17  Advanced Data Transformations

At this point you have a good command on how to ingest, combine transform, select, filter and visualize datasets. Moreover you are already familiar with time series specific operations.

In this chapter you will learn how to perform advanced transformations on existing dataframes so that they can be further processed by a machine learning pipeline, a statistical technique or just ingested into a dashboarding service.

17.1 Long v.s. Wide format DataFrames

In data analysis, long format and wide format refer to two ways of organizing and representing datasets. Each has its use cases, depending on the type of analysis or visualization you need.

Long format

Long format DataFrames have a tidy data structure where each row represents one observation of a single variable or event. Typically, a long format has one identifier column, one variable name column, and one value column, this makes the number of columns fewer compared to a wide format. Since each variable is represented as a separate row, the total number of rows can be larger.

Long format works well when you need to track multiple observations (e.g., stock prices, sensor readings) over time. It is also easier to apply groupby(), aggregation, and pivoting operations on a long format dataset than on their wide format counterparts.

Long format is suitable for multidimensional data as it can handle multiple levels of categorical data (e.g., subject, condition, time) through additional identifier columns.

Wide format

Wide format DataFrames have only one row per entity or observation. Each row represents a single entity (e.g., a person, product, or event) with multiple variables as columns. Wide format has multiple columns, where each variable is stored in a separate column.

Wide format is more compact when you have multiple measurements or variables associated with each entity, making it easy to read and display as a table. Wide format facilitates cross-sectional analysis or summary tables as each row contains all relevant data points for an observation. Wide format is usually the preferred format for machine learning training.

The following figure illustrates the differences between long and wide format.

long v.s. wide formats

Long to Wide Transformation

Pandas offers several methods to transform long format DataFrames to wide format. These methods reshape the data, allowing you to summarize or pivot variables into columns for easier analysis. Main methods are DataFrame.pivot_table() and DataFrame.pivot().

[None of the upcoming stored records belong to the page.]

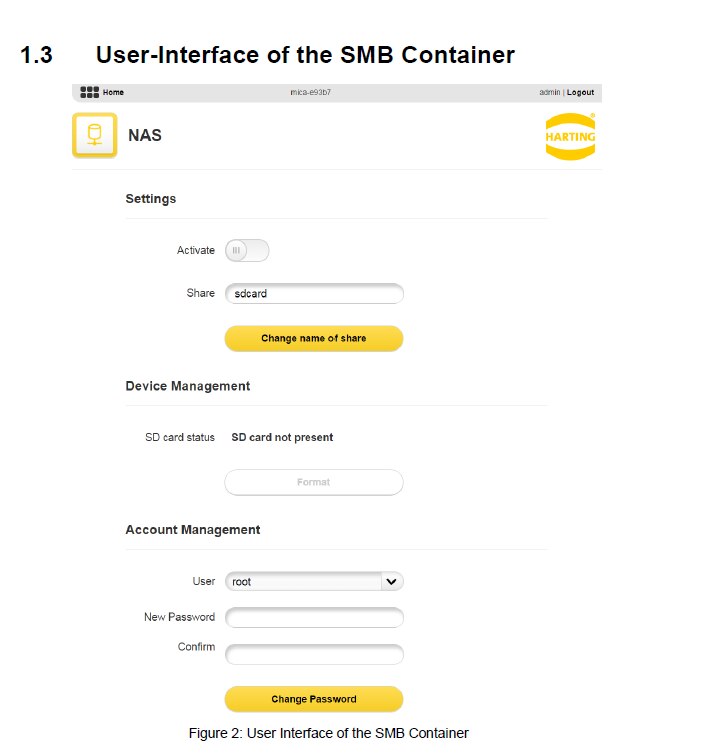Click the Format button
Image resolution: width=703 pixels, height=755 pixels.
click(313, 482)
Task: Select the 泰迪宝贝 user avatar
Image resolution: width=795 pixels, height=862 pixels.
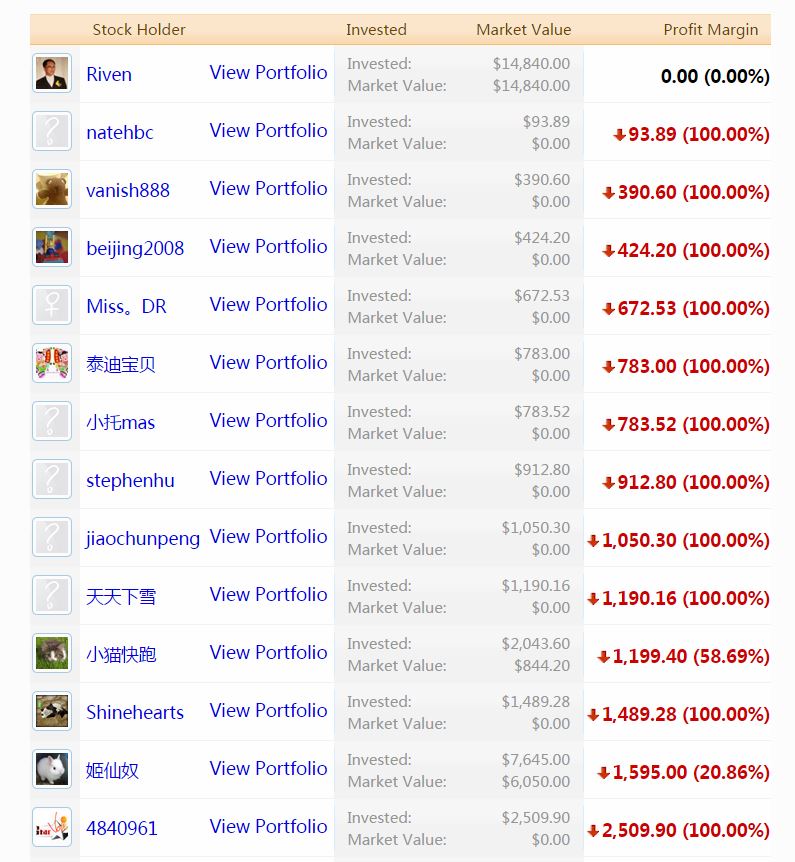Action: point(52,364)
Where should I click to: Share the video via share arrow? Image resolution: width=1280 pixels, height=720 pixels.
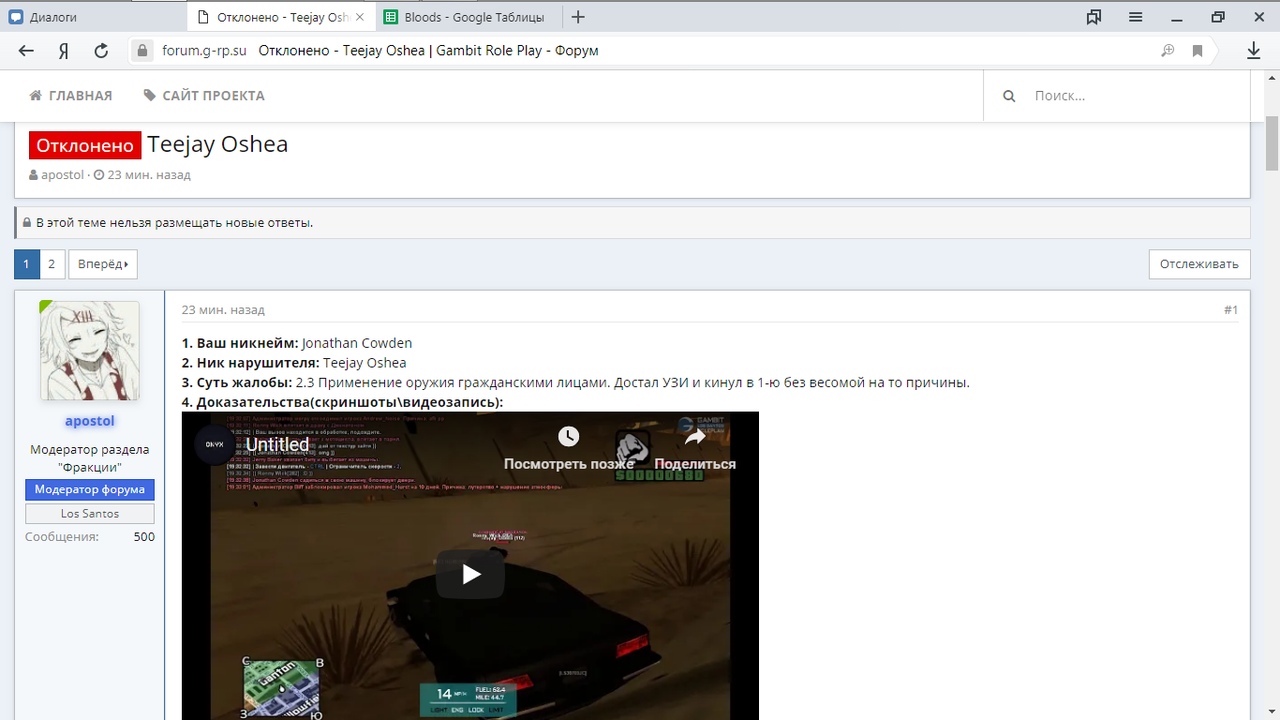click(x=695, y=437)

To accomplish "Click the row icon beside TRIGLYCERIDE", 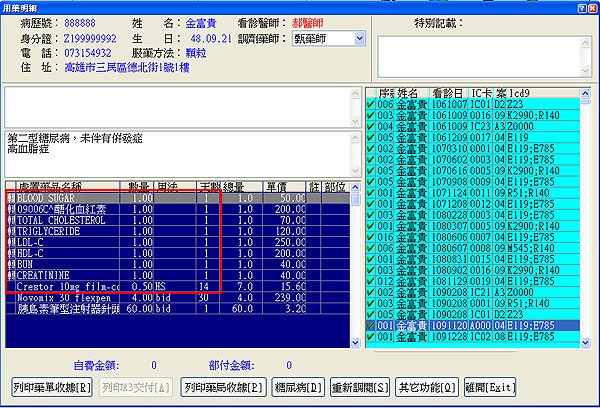I will [11, 231].
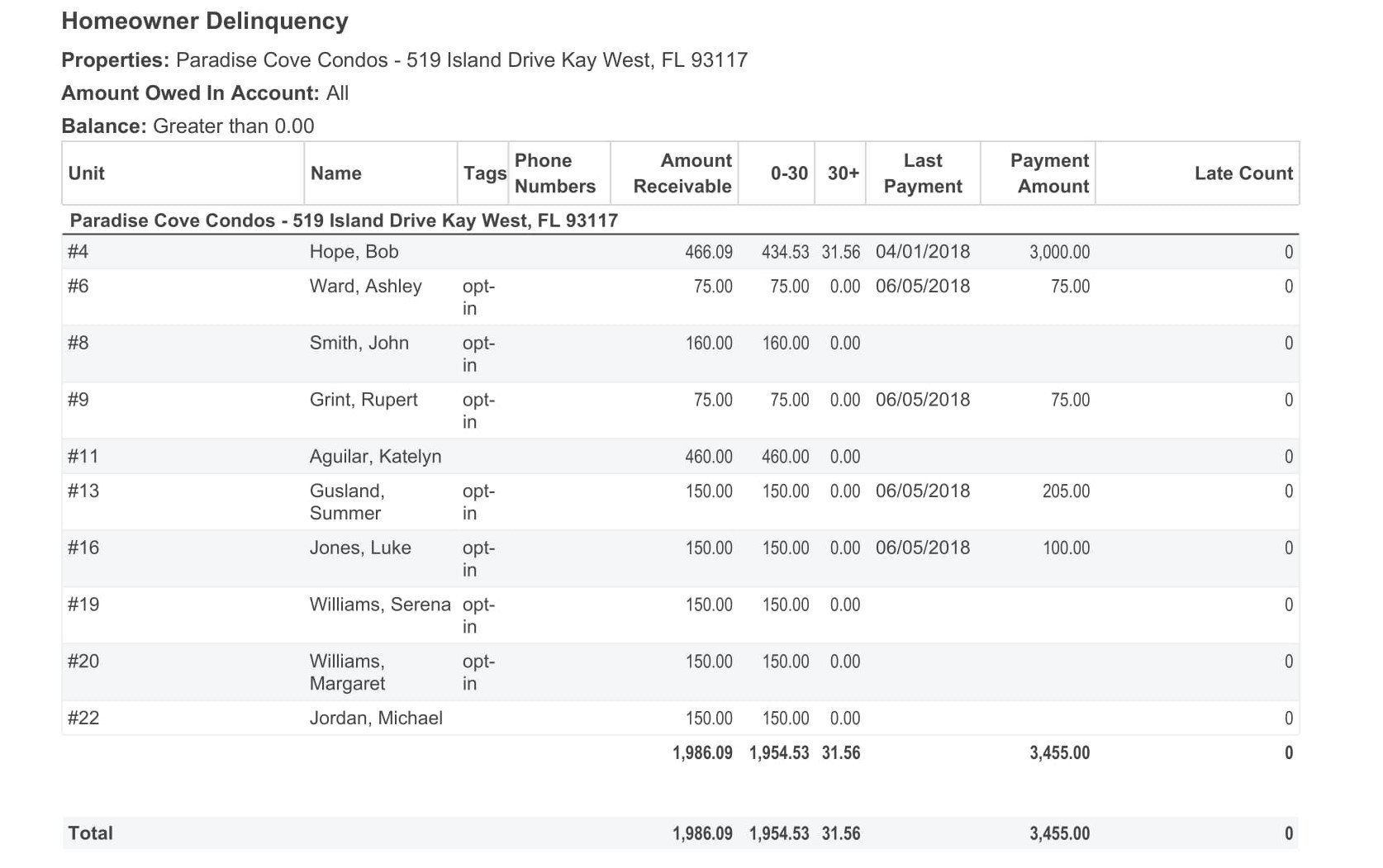
Task: Click the 30+ column header
Action: [843, 173]
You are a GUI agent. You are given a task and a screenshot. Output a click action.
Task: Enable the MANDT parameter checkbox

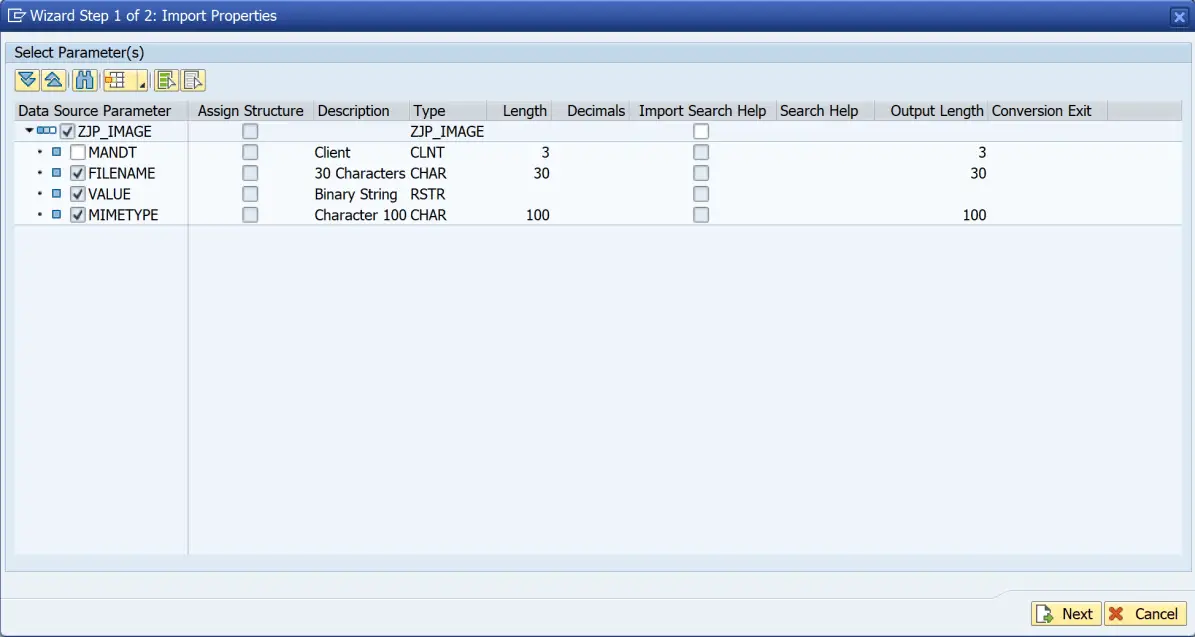(77, 151)
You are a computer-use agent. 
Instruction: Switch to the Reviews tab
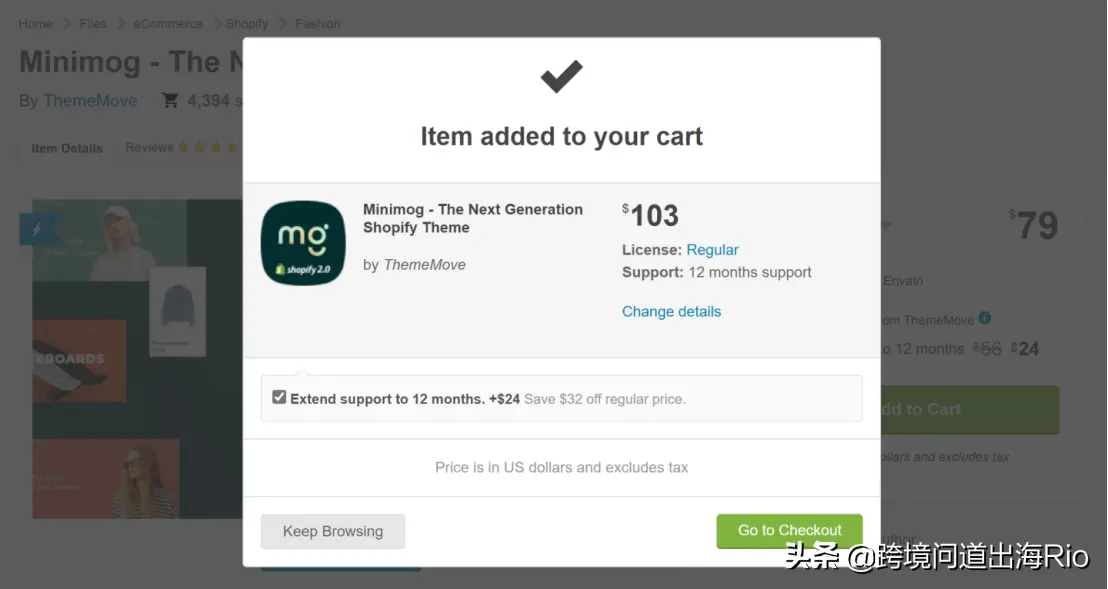[149, 148]
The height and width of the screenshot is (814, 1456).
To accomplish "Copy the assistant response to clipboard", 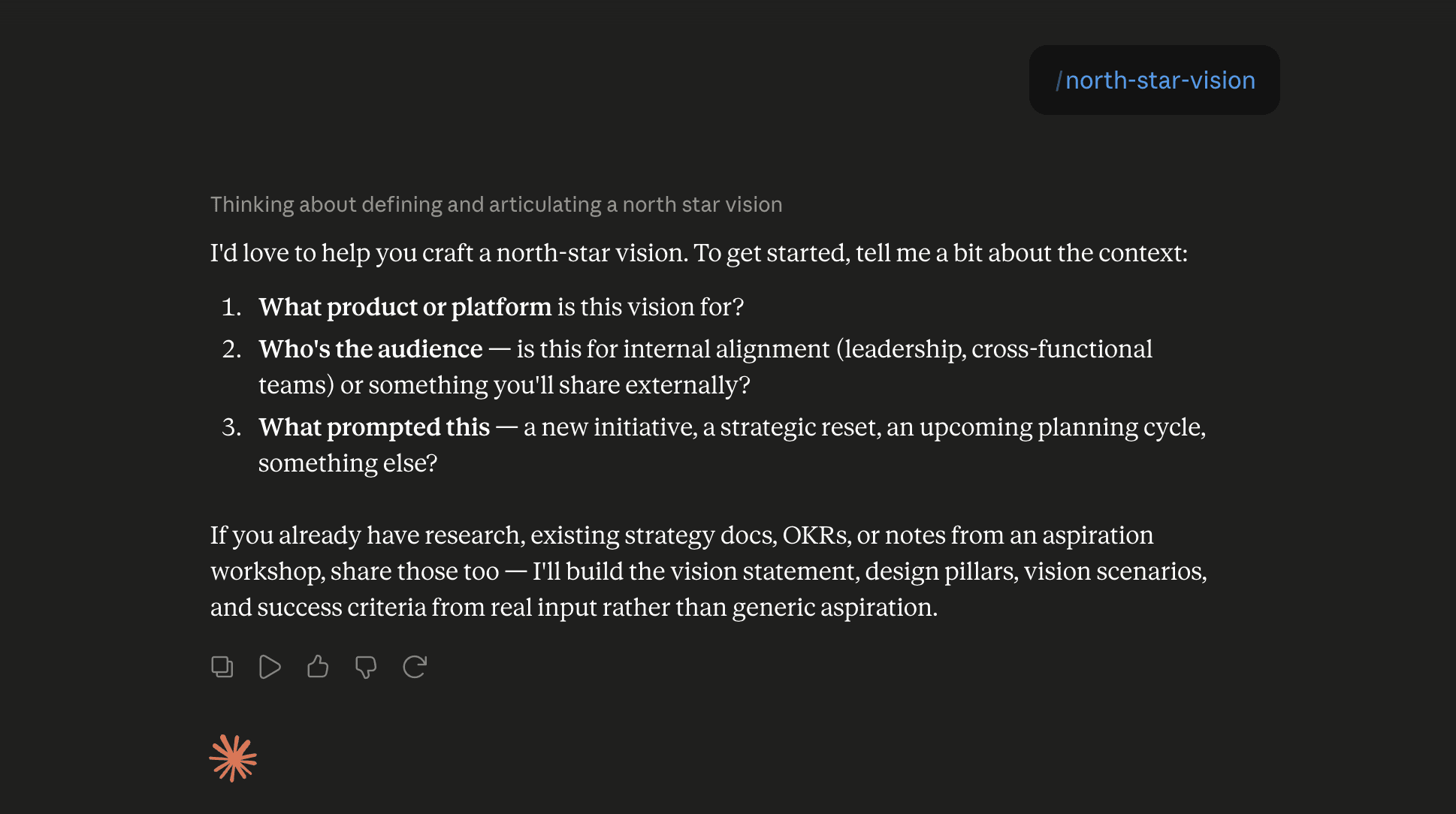I will tap(222, 667).
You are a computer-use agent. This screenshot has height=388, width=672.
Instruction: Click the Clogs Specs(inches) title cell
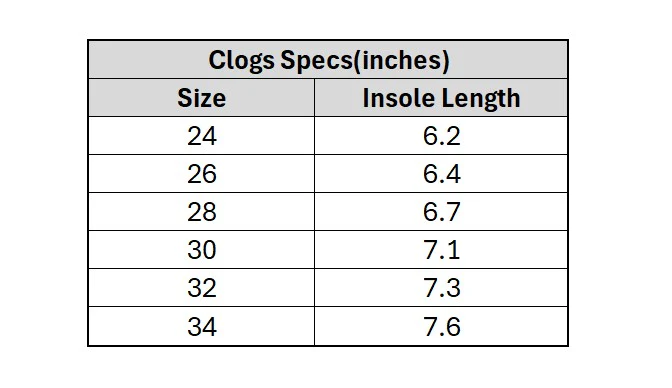tap(328, 60)
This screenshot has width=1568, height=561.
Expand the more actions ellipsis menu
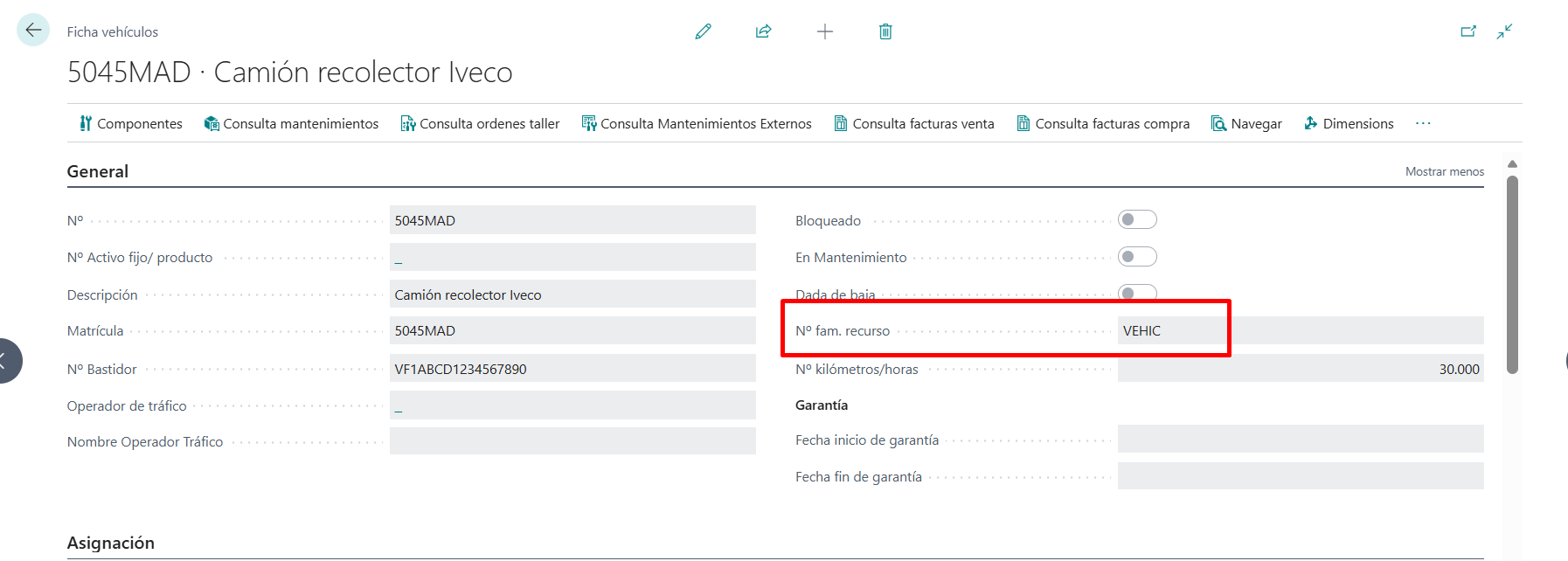point(1423,123)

The following example illustrates the use of DataFrame.pivot(). It transforms the dataframe df_long into a wide format, refer to the following figure.

long-wide-example
import pandas as pd

data = {'ID': ['A', 'A', 'B', 'B','C','C'], 
        'Subject': ['Maths', 'English', 'Maths', 'English','Maths','English'], 
        'Score': [85, 92, 78, 88, 95, 97]}

df_long = pd.DataFrame(data)

df_long
ID Subject Score
0 A Maths 85
1 A English 92
2 B Maths 78
3 B English 88
4 C Maths 95
5 C English 97
# Use pivot to reshape
df_wide = df_long.pivot(index='ID', columns='Subject', values='Score')
df_wide
Subject English Maths
ID
A 92 85
B 88 78
C 97 95

The DataFrame.pivot_table() works like DataFrame.pivot() but with the ability to aggregate duplicate entries. It is useful when the data contains duplicate rows for the same index-column pair, and you need to aggregate them.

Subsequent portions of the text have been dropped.